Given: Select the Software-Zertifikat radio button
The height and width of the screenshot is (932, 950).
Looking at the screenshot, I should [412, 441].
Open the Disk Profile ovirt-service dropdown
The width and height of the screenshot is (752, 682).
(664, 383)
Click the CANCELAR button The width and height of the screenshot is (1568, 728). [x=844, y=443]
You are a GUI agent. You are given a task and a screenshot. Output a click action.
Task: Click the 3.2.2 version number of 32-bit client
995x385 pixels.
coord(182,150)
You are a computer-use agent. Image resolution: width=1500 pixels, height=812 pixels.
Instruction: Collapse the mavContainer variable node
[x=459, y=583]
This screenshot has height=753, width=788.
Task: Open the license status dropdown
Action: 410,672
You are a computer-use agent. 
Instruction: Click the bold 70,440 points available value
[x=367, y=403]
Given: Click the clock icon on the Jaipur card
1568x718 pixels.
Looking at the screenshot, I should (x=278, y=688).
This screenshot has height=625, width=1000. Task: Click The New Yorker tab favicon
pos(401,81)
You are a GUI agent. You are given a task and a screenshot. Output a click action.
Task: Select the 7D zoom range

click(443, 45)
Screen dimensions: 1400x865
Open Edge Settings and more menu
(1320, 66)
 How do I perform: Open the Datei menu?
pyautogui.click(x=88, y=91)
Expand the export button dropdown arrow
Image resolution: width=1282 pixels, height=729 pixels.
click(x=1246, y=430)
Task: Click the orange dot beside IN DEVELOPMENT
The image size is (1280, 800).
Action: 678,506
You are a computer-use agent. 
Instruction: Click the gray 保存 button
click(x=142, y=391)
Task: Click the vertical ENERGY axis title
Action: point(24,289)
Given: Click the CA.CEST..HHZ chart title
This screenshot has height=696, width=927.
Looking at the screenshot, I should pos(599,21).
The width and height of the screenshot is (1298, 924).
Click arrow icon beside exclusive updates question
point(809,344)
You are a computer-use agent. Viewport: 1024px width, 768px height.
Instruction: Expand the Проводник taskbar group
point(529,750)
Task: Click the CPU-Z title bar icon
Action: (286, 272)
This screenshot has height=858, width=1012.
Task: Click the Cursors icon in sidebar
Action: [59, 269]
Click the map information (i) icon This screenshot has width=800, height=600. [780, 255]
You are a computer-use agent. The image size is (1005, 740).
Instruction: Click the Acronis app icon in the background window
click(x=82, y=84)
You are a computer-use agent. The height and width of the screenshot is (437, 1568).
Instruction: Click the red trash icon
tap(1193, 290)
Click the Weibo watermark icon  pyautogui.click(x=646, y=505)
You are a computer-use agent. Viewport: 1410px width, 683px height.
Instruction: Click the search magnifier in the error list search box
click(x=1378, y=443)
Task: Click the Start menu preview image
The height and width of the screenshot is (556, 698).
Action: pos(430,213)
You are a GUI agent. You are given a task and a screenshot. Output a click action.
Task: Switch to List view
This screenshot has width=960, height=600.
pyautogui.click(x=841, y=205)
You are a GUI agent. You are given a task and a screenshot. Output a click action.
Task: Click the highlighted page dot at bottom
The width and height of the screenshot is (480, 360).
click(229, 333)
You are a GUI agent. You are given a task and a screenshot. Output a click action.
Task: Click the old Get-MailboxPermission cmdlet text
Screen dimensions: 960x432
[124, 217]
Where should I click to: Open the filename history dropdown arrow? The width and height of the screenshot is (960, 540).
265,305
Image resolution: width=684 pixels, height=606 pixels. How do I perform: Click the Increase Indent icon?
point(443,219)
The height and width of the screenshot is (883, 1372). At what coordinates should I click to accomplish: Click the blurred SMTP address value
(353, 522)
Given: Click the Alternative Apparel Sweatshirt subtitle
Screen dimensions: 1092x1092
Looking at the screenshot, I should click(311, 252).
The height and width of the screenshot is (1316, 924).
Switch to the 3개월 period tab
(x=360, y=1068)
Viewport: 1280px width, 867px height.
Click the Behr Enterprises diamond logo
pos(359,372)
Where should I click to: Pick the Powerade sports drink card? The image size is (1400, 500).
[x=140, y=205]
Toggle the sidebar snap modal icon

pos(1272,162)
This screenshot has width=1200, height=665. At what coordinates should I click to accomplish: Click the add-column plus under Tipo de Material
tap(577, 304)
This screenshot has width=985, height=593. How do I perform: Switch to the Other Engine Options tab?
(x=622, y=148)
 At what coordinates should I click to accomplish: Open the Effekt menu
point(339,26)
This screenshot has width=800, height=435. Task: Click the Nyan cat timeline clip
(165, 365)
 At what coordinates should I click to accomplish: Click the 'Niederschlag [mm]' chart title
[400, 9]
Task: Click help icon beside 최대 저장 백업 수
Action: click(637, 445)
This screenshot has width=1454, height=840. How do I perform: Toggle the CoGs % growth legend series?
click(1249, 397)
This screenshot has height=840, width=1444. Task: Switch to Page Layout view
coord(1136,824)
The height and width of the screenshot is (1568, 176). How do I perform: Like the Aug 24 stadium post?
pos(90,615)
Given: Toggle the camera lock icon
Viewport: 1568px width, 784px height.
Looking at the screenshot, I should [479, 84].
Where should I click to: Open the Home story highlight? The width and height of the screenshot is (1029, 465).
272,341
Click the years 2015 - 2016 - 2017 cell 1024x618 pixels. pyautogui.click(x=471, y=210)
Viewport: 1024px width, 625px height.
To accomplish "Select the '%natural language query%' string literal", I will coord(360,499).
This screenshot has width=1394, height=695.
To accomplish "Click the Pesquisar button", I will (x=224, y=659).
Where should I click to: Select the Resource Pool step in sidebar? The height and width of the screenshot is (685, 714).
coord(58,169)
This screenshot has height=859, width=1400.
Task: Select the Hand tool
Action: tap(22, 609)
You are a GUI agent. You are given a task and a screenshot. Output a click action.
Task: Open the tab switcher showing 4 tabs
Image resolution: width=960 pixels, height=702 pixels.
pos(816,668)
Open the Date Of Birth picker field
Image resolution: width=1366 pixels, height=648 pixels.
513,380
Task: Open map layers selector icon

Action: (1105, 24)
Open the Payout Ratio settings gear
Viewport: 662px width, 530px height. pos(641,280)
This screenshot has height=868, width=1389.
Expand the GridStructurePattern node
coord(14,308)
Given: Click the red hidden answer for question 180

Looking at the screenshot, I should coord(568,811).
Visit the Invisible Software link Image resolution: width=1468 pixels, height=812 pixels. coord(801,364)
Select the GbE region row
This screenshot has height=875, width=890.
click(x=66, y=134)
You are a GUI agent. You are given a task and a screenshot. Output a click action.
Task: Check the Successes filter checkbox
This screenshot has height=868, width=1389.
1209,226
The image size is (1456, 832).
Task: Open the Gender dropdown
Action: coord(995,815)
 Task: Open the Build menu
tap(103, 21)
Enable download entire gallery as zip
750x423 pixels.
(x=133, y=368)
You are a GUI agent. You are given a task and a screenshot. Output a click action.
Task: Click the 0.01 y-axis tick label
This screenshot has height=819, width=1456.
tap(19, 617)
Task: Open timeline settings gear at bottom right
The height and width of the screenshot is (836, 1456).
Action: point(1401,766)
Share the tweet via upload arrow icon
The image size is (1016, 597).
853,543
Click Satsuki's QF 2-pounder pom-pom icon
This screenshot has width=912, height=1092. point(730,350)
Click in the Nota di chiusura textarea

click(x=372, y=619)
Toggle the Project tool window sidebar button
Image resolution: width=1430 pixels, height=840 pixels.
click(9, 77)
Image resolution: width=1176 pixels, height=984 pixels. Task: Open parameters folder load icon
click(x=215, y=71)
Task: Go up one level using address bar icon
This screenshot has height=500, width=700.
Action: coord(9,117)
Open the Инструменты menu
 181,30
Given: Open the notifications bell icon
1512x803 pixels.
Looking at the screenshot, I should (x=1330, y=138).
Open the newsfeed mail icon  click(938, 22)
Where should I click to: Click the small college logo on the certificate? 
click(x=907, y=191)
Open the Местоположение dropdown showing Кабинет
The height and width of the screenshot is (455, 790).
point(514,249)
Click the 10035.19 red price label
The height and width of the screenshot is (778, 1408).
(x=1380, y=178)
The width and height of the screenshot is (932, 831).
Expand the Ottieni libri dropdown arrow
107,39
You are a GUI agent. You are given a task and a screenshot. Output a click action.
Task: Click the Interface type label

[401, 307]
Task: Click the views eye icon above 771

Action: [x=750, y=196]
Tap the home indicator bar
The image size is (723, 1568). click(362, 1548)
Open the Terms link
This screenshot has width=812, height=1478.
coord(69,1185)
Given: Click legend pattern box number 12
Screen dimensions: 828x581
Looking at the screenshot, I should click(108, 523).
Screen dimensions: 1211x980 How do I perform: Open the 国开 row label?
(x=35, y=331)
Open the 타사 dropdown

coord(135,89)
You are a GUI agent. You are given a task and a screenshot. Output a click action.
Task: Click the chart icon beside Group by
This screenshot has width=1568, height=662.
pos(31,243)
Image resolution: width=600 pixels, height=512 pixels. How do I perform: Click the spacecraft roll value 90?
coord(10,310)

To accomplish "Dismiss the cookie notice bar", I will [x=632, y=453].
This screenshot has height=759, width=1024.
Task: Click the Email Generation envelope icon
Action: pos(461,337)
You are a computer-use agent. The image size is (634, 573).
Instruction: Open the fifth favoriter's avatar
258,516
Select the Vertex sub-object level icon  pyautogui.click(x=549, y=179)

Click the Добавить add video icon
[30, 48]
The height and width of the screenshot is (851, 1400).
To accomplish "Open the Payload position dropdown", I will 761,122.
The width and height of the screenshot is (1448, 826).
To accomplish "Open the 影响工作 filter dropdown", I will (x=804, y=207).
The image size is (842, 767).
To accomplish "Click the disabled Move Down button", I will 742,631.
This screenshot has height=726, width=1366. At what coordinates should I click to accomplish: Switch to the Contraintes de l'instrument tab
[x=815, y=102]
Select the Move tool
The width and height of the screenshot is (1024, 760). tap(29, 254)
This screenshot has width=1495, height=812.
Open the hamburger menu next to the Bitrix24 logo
○ ○ ○
WORK TO COMPLETE: Which lines run from the one containing "Task: Go up one level using address bar icon" through the one containing "click(x=907, y=191)"? Extract those lines, both ends included, and copy them exactly.

RESULT OF THIS EXERCISE:
Task: Go up one level using address bar icon
This screenshot has height=500, width=700.
Action: coord(9,117)
Open the Инструменты menu
 181,30
Given: Open the notifications bell icon
1512x803 pixels.
Looking at the screenshot, I should (x=1330, y=138).
Open the newsfeed mail icon  click(938, 22)
Where should I click to: Click the small college logo on the certificate? 
click(x=907, y=191)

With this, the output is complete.